On 2012-01-07 10:16:36 +0000, Miguel Gil said:

> At a function in which one parameter is an expression "expr", 
> Mathematica 8.0 evaluates or simplifies the value of "expr" when it is 
> introduced.
> How is that Mathematica keep the same form of the "expr" introduced?.
> Example:
> In []: MyFunction [expr_]: = expr;
> MyFunction [(Sin [2x], Tan [y]) / (x * Sec [y]^2)]
> Out []: (Cos [y]^2 (Sin [2x], Tan [y]) / x
> I want to get the same expression (Sin [2x], Tan [y]) / (x * Sec [y]^2)
> Clearly, the input expression and modified expression are equivalent, 
> but are not equal.
> For example, if we were to apply the rule of L'Hopital or the theorem 
> Schwarz  the results would be erroneous.

I tried everything I could think of, but couldn't write any function 
that would just pass on the expression unchanged:

In[264]:= exprHeld[e_] := Hold[e]

In[265]:= exprHeld[(Sin[2 x] * Tan[y])/(x * Sec[y]^2)]
Out[265]= Hold[(Cos[y] Sin[2 x] Sin[y])/x]

In[266]:= holdAll[e_] := HoldAll[e]

holdAll[(Sin[2 x] * Tan[y])/(x * Sec[y]^2)]
Out[267]= HoldAll[(Cos[y] Sin[2 x] Sin[y])/x]

In[268]:= holdComplete[e_] := HoldComplete[e]

In[269]:= holdComplete[(Sin[2 x] * Tan[y])/(x * Sec[y]^2)]
Out[269]= HoldComplete[(Cos[y] Sin[2 x] Sin[y])/x]

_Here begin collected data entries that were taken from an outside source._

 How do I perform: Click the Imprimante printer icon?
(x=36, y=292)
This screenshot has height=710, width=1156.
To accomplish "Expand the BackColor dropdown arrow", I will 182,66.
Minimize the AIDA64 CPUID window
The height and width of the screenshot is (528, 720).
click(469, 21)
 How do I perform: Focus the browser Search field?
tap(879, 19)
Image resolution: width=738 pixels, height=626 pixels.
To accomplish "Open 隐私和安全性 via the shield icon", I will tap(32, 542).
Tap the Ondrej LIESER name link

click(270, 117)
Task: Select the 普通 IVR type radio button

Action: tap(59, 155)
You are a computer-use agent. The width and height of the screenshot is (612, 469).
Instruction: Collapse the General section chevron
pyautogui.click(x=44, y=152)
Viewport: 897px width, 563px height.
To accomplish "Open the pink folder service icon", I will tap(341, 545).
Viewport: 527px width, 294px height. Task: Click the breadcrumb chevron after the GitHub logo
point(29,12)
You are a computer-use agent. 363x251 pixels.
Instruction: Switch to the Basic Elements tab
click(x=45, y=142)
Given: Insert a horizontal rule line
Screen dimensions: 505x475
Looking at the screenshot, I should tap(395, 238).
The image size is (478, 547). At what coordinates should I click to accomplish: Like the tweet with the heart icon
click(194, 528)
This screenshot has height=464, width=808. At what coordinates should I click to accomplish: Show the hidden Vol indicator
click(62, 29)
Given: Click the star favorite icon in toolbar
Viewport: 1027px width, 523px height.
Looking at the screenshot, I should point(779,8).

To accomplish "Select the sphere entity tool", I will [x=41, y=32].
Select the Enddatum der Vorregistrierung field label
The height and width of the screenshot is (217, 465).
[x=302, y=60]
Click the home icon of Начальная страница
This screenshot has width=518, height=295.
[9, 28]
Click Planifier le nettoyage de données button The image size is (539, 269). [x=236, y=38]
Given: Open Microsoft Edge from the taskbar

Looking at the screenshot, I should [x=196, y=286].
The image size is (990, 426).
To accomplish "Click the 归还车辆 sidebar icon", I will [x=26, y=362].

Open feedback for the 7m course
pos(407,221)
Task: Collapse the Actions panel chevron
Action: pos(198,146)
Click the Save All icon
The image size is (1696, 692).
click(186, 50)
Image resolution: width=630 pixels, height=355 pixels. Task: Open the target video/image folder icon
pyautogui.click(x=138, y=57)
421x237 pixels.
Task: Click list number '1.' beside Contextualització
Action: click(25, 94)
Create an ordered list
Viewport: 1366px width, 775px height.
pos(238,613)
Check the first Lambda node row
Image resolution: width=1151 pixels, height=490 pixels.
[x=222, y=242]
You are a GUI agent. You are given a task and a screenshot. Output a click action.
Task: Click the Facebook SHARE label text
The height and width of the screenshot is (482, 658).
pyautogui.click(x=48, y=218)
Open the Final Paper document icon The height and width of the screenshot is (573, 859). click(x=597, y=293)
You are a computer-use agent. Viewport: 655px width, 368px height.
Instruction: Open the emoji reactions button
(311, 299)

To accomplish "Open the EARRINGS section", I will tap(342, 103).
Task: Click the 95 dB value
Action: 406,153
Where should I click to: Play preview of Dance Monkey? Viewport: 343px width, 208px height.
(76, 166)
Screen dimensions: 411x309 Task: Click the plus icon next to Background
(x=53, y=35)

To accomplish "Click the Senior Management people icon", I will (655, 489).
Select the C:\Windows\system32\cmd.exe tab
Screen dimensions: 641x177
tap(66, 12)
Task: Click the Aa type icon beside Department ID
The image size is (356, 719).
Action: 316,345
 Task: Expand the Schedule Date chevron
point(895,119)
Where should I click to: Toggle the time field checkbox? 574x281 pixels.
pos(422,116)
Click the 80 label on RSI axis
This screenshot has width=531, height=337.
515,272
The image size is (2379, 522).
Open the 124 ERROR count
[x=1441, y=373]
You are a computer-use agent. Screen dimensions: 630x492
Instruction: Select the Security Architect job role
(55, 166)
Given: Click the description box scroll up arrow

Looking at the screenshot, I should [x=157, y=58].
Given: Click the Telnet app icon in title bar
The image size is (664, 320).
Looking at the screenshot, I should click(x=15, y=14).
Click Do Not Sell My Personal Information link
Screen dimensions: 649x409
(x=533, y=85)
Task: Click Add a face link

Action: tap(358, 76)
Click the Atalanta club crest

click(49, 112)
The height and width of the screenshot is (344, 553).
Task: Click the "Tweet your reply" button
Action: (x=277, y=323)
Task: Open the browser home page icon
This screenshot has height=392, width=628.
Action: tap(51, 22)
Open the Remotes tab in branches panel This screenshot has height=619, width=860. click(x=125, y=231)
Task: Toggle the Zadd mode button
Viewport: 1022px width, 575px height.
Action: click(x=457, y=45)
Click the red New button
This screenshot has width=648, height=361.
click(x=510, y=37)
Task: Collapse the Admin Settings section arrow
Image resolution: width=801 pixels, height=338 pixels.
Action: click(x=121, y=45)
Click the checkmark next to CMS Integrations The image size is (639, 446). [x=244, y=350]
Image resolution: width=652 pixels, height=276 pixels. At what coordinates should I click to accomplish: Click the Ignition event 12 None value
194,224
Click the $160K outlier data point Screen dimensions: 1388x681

In[270]:= uneval[e_] := Unevaluated[e];

In[271]:= uneval[(Sin[2 x] * Tan[y])/(x * Sec[y]^2)]
Out[271]= (Cos[y] Sin[2 x] Sin[y])/x

In[272]:= Hold[Unevaluated[(Sin[2 x] * Tan[y])/(x * Sec[y]^2)]]
Out[272]= Hold[Unevaluated[(Sin[2 x] Tan[y])/(x Sec[y]^2)]]

In[273]:= holdUneval[e_] := Hold[Unevaluated[e]]

In[274]:= holdUneval[(Sin[2 x] * Tan[y])/(x * Sec[y]^2)]

Out[274]= Hold[Unevaluated[(Cos[y] Sin[2 x] Sin[y])/x]]

In[278]:= ToString[HoldComplete @ ((Sin[2 x] * Tan[y])/(x * Sec[y]^2)), 
Out[278]= "HoldComplete[(Sin[2*x]*Tan[y])/(x*Sec[y]^2)]"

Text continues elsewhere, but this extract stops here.